2. Уровень АТ в лизатах из 200 клеток для линии K562 существенно превосходит АТ для линии SKOV3 (дорожки 1(Б) и 6(А). При этом чувствительность неизотопного метода TRAP для линии K562 составила не менее двух теломеразапозитивных клеток (дорожка 8(Б).

3. При анализе АТ в лизатах клеточных линий наблюдалось значительное повышение процессивности теломеразы при уменьшении количества клеток (белка) в исследуемых лизатах. При этом данный эффект был более выражен для линий К562. Процессивность теломеразы начинала возрастать в лизатах, эквивалентных 62 клеткам (0,015 мкг белка) для линии SKVO3 (дорожки 7(A) и 8(A), 50 клеткам (0,02 мкг белка) – для линии К562 (дорожки 2(Б) и 3(Б). Видно, что при существенной разнице в содержании количества клеток в лизатах, с которых начинается заметное увеличение процессивности теломеразы, количество белка в этих лизатах для всех клеточных линий практически одинаково. При компьютерной обработке изображений гелей с TRAP-продуктами было установлено, что АТ в лизате, эквивалентном 100 клеткам (0,04 мкг белка) линии К562 (положительный контроль – K+), соответствует АТ в лизате из 250 клеток (0,06 мкг белка) линии SKOV3 (дорожки 6(А) и 9(А). Таким образом, наиболее теломеразапозитивной клеточной линией (в отношении АТ) можно считать линию К562.

Вывод

Наиболее теломеразапозитивной клеточной линией (в отношении активности теломеразы) можно считать линию К562, т. к. для анализа АТ в клинических образцах пациентов с различными онкопатологиями требуется высокая чувствительность.

Перспективы использования результатов работы
Клеточную линию K562 можно использовать в качестве положительного контроля, который будет использоваться в дальнейшем для нормализации значений активности теломеразы в клинических образцах от пациентов с различными онкопатологиями.

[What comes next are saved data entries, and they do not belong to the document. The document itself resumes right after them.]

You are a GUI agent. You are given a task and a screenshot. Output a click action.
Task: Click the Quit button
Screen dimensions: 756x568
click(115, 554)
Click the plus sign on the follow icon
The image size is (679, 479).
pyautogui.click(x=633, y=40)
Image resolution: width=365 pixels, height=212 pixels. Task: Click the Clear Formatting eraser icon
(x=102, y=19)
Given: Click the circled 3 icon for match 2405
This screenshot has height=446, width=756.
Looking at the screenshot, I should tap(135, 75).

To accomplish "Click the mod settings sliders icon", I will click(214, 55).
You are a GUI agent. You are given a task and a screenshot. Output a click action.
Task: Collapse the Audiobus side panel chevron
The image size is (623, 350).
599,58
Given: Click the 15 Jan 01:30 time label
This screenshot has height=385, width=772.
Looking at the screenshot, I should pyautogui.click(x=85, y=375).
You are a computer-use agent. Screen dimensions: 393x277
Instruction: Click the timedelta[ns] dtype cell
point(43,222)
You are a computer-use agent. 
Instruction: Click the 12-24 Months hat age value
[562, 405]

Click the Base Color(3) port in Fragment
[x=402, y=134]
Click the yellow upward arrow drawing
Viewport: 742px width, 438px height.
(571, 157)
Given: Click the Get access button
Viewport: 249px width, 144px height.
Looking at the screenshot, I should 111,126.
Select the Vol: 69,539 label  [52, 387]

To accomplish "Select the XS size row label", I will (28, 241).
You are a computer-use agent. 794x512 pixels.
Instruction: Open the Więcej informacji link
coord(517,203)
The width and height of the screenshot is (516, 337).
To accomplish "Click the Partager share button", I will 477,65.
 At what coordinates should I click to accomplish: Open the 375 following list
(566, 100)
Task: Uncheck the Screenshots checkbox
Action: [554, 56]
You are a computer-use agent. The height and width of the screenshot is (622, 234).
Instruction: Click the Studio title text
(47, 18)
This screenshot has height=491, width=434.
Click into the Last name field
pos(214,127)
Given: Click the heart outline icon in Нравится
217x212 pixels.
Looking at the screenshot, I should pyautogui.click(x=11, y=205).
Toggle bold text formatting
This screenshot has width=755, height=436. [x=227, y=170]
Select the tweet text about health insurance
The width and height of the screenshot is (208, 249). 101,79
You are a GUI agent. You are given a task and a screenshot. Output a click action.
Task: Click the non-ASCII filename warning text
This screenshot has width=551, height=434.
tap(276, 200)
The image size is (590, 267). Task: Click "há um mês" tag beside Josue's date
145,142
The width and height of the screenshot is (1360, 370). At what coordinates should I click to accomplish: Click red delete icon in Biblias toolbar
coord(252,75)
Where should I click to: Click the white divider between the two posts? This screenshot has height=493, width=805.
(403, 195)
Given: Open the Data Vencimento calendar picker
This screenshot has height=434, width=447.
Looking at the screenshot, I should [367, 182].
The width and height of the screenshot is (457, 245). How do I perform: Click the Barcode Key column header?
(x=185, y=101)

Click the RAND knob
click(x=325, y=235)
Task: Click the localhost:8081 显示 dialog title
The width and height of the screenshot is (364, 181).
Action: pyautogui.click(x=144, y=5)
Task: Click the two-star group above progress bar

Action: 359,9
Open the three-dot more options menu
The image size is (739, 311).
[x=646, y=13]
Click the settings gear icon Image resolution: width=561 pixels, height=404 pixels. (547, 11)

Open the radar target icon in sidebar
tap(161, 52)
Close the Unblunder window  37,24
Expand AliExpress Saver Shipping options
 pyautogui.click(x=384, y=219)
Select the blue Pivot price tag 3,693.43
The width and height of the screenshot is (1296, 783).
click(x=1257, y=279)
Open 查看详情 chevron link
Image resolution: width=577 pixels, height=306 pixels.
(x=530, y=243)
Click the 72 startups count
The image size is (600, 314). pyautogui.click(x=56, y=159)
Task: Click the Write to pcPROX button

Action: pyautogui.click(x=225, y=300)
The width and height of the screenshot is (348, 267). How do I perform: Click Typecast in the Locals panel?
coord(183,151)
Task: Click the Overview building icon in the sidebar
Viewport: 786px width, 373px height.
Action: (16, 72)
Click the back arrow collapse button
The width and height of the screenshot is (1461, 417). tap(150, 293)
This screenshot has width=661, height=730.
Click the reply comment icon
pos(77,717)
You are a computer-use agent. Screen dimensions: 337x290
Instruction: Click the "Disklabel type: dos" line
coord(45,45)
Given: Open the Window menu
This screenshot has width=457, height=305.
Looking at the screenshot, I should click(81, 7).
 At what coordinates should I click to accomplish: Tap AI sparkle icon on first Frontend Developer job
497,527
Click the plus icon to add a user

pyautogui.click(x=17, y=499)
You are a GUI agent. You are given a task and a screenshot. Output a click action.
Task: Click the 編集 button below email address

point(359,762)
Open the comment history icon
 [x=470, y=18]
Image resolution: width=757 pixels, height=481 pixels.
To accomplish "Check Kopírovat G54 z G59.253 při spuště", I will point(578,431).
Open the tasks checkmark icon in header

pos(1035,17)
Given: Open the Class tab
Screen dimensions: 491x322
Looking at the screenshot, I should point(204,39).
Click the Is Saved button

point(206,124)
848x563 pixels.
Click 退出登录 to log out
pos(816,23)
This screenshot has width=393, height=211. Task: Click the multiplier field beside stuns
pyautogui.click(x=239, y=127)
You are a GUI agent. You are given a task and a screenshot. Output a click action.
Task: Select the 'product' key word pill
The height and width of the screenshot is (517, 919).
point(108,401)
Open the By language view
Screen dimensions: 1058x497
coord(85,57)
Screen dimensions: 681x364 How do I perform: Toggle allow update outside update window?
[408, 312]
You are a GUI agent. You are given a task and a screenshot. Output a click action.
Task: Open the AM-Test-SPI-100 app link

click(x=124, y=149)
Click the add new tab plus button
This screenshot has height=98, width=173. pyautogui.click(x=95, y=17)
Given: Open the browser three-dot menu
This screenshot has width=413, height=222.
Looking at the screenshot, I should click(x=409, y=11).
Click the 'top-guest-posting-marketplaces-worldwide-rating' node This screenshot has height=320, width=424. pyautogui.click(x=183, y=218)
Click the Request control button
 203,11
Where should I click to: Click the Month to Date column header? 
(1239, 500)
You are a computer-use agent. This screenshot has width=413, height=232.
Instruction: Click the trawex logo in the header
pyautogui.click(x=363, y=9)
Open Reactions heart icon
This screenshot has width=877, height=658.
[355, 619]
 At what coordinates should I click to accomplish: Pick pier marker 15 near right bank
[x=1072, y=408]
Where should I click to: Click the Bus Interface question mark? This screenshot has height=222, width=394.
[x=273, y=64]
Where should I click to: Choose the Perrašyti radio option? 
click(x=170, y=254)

Сотрудничество с вузом при создании работы

ФГАОУ ВО Первый МГМУ им. И. М Сеченова Минздрава России (Сеченовский Университет), кафедра биологической химии

Награды/достижения

II Городская Сеченовская конференция проектных и исследовательских работ школьников – победитель.

Мнение автора

«Конференция «Старт в медицину» подарила мне возможность показать свои таланты в направлении «Биохимия». Моя работа была высоко оценена жюри. Я и дальше буду развивать свой проект, и, надеюсь, в будущем он поможет медицине!»